### TASK REQUIREMENTS:
A - Set down, word for word, everything in the article on Poland's hooligan crackdown from "The 16-nation, quadrennial" down to "on March 25.".
B - Using the article on Poland's hooligan crackdown, answer yes or no to whether each statement agrees with it, and quote the deciding words for each: (i) about 1,800 people in Poland are serving hooliganism-related stadium bans; (ii) sentences for bomb-hoaxers would rise to eight years from the current six months; (iii) the Euro 2012 final is to be played in Warsaw.

PASSAGE Start Marker

With their nation’s soccer hooligans spotlighted after a string of high-profile incidents, Polish authorities on Tuesday launched a new legal crackdown aimed at stemming trouble at Euro 2012.
“This sporting event cannot be dominated by aggression, by hooligans and thugs,” Polish Justice Minister Krzysztof Kwiatkowski told reporters as he presented a raft of measures to be in place in time for the European championships.
A key plank is fast-track handling of troublemakers, with special rooms being set up in stadiums with video links to courthouses from which judges will try the defendants.
Photo: AFP
The system was used at the Winter Olympics in Vancouver last year, Kwiatkowski said.
In addition, hooligans who have already been banned from Poland’s stadiums face electronic tagging.
About 1,800 people are currently serving hooliganism-related stadium bans in Poland, a nation of 38 million. They will be jailed right away if they breach their tag conditions.
Kwiatkowski also said sentences for bomb-hoaxers would be beefed up to eight years from the current six months.
The measures will be put to parliament next month.
The 16-nation, quadrennial soccer showcase kicks off in Warsaw on June 8 next year, and ends with the final on July 1 in Kiev, capital of co-host Ukraine.
Longstanding concerns about hooligans heightened after Poland fans clashed with security forces at an away friendly against Lithuania on March 25.
“On the hooligan side we are concerned, but I know the Polish government is also concerned,” Euro 2012 tournament director Martin Kallen said last week.
“They know they have a problem — they have a huge image problem. There are always hooligans around every match day in the league, but the government is making the right steps for the future,” he added.
Since the Iron Curtain fell two decades ago, some Polish fans have formed groups idolizing the UK’s once-notorious hooligan “firms.”
Rival clubs’ hooligans organize ustawki, or arranged fights. A rumble between about 150 in the central Polish city of Lodz in January claimed the life of a 24-year-old man.
Hardliners also have clout inside stadiums.
Polish sports pages this week have been dominated by a post-match assault on Legia Warsaw defender Jakub Rzezniczak by Piotr Staruchowicz, leader of a group that rules the club’s tough Zyleta stand.

PASSAGE End Marker
PROVIDED RECORDS Start Marker

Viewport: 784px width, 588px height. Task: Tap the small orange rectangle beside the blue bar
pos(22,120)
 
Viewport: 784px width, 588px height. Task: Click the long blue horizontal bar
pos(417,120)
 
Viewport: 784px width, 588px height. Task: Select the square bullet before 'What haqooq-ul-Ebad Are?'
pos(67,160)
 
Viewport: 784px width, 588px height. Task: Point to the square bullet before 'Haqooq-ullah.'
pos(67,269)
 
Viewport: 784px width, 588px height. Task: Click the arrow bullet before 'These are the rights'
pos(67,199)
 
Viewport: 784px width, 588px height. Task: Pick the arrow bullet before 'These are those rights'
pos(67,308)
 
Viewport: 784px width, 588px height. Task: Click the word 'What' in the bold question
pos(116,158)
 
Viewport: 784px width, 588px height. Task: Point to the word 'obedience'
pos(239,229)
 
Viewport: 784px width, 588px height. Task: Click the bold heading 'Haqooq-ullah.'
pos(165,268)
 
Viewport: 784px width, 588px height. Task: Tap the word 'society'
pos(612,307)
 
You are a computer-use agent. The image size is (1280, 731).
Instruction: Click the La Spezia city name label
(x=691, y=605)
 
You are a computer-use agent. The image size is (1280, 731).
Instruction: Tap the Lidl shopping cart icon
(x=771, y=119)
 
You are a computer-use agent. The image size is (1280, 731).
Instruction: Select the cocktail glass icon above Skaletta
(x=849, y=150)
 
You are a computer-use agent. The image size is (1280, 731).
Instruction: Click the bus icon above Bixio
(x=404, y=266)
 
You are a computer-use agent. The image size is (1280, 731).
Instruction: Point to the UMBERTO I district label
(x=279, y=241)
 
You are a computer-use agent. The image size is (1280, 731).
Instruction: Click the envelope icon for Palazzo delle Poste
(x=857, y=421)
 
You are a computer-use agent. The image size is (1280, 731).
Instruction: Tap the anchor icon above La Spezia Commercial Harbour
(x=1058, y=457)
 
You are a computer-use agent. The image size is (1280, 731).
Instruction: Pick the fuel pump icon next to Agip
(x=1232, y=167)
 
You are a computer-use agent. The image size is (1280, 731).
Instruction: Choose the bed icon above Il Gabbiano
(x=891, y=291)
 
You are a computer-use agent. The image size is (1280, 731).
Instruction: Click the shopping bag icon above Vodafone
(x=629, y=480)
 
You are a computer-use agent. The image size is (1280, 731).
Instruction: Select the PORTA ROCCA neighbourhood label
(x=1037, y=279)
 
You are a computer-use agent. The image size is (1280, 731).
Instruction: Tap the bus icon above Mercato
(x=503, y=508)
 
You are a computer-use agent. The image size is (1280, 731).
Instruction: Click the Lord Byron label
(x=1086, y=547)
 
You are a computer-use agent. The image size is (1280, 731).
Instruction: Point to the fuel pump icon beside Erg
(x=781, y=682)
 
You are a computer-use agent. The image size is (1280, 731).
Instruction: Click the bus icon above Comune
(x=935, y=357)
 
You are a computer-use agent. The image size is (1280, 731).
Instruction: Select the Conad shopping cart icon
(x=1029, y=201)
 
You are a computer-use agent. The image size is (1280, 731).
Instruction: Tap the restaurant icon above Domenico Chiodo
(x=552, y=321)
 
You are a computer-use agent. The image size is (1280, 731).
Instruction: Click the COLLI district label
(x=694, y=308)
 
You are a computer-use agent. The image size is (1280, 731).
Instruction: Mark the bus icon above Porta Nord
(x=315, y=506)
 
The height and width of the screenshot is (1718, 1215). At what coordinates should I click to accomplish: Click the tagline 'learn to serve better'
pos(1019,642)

PROVIDED RECORDS End Marker

### TASK ANSWERS:
A -
The 16-nation, quadrennial soccer showcase kicks off in Warsaw on June 8 next year, and ends with the final on July 1 in Kiev, capital of co-host Ukraine.
Longstanding concerns about hooligans heightened after Poland fans clashed with security forces at an away friendly against Lithuania on March 25.

B -
(i) Yes: "About 1,800 people are currently serving hooliganism-related stadium bans in Poland"
(ii) Yes: "sentences for bomb-hoaxers would be beefed up to eight years from the current six months"
(iii) No: "ends with the final on July 1 in Kiev, capital of co-host Ukraine"